Lihat ke Halaman Asli

Sebelum Habis 21 April 2017

Diperbarui: 22 April 2017   08:00

Kompasiana adalah platform blog. Konten ini menjadi tanggung jawab bloger dan tidak mewakili pandangan redaksi Kompas.

Bagikan ide kreativitasmu dalam bentuk konten di Kompasiana | Sumber gambar: Freepik

            Sama seperti judulnya, tulisan ini baru saya buat malam ini juga, sebelum habis 21 April 2017, seperti dikejar deadline saja ya. Saya nggak mau nunggu sampai tahun depan, momen satu tahun sekali ini sudah sepatutnya kita apresiasi. Sebetulnya beberapa tulisan bertemakan “Hari Kartini” sudah nongkrongin PC saya dari beberapa bulan yang lalu. Tapi entah kenapa rasanya malas sekali menyelesaikan tulisan-tulisan itu. Mungkin cukup sulit bagi saya untuk menulis dengan gaya dan bahasa yang diplomatis, niatnya sih mau bikin artikel yang ‘agak berat’. Tapi apalah daya, alhasil malah tulisan ini yang nampang di timeline kompasiana. Dengan bahasa yang santai dan agak ngawur, saya ingin mengutarakan unek-unek tentang gerakan yang luar biasa dahsyatnya yakni yang biasa kita sebut dengan “Emansipasi”.

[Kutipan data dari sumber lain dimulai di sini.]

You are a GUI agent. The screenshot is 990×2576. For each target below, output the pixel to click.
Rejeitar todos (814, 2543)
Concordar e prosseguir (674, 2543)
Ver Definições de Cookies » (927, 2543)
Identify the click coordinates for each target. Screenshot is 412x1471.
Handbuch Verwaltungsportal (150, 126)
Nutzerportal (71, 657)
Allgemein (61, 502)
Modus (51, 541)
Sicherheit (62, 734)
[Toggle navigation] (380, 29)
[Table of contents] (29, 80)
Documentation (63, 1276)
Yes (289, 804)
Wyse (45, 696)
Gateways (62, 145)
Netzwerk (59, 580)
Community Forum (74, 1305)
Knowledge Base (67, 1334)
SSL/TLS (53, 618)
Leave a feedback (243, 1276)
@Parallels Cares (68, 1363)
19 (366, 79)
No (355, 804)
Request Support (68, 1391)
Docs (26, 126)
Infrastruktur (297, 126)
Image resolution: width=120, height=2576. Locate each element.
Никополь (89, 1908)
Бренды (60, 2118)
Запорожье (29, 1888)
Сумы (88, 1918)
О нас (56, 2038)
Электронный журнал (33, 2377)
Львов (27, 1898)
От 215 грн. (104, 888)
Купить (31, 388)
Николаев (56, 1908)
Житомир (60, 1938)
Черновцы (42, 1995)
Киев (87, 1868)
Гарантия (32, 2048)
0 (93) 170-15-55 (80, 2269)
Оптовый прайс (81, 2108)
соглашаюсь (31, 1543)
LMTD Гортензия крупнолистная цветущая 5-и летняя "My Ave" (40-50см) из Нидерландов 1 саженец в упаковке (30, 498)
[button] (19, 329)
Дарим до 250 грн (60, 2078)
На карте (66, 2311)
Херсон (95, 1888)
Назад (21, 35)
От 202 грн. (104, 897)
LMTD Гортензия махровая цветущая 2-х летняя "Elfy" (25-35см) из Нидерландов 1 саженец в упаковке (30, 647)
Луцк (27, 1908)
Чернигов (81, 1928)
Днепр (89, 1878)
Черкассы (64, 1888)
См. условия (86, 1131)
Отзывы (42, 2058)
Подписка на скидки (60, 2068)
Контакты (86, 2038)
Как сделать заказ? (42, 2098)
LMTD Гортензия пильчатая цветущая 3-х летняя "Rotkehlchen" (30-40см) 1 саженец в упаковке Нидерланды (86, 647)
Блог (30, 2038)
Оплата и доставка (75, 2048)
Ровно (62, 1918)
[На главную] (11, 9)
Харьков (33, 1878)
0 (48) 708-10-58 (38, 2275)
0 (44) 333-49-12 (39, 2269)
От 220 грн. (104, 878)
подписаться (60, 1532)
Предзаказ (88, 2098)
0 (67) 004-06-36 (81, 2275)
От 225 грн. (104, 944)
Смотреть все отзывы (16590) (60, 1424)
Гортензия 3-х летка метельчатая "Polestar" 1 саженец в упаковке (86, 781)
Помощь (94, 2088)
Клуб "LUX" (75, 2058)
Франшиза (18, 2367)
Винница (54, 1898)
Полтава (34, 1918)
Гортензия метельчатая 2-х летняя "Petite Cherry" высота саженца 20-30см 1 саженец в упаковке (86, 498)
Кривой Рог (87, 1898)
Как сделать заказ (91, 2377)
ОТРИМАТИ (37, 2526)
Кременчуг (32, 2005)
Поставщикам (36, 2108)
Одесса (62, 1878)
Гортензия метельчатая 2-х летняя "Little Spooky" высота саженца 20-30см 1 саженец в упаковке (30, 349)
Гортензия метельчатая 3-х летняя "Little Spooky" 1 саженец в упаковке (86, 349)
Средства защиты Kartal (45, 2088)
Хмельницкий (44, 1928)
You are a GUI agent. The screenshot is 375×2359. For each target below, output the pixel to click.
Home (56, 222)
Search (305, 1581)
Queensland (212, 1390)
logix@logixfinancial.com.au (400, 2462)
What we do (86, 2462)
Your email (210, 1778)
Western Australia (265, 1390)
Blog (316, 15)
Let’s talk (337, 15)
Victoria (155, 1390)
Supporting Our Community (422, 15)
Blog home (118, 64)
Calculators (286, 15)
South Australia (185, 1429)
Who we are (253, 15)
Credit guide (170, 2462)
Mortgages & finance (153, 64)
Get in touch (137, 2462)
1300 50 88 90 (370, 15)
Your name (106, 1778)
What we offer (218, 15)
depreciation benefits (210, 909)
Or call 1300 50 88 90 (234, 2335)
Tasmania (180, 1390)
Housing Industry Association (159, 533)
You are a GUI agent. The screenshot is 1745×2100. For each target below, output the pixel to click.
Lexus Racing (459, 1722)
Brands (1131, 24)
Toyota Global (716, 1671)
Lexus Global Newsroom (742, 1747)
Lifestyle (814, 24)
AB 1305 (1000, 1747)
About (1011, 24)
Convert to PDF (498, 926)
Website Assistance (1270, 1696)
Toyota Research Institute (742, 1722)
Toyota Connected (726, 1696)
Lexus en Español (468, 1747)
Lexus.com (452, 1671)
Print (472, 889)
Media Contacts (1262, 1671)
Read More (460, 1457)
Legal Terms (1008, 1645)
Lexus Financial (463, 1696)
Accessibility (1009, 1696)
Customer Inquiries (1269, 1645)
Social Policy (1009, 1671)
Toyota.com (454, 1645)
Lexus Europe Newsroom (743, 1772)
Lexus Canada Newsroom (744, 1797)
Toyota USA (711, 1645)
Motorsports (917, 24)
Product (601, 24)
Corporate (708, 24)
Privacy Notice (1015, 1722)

            Emansipasi diartikan sebagai persamaan hak antara kaum perempuan dengan kaum pria dalam berbagai aspek kehidupan. Berawal dari kumpulan surat R.A Kartini yang menceritakan kehidupannya sebagai seorang perempuan yang terbelenggu dan merasa terkurung di dalam rumahnya sendiri. Tulisan Kartini ini rupanya mewakili sebagian besar suara perempuan di Indonesia pada awal masa penjajahan, sehingga lahirlah gerakan emansipasi. Dengan dicetuskannya gerakan emansipasi, kehidupan perempuan di negeri ini mengalami banyak perubahan. Mereka diberi hak dan kebebasan yang sama dengan kaum pria, mereka boleh keluar rumah, pergi sekolah, ke pasar, bekerja, dan berbagai kegiatan lainnya. Melalui gerakan emansipasi perempuan diharapkan menjadi sosok yang lebih cerdas, kuat, mandiri, berkarakter, dan berdaulat.

           Tetapi sekarang ini makna emansipasi sendiri rupanya sudah banyak bergeser. Sudah seabad lebih usia ‘emansipasi’ pantas saja jika mengalami banyak penyusutan. Kebebasan yang awalnya diberikan semakin tidak terarah ketika dimaknai menjadi ‘bebas-sebebas-bebasnya’. Satu- persatu kebebasan yang keluar dari aturan semakin dimaklumi oleh masyarakat. Emansipasi sudah banyak terkontaminasi dengan budaya barat, sekarang ini kaum perempuan semakin terjerumus ke dalam penjajahan modern oleh emansipasi itu sendiri.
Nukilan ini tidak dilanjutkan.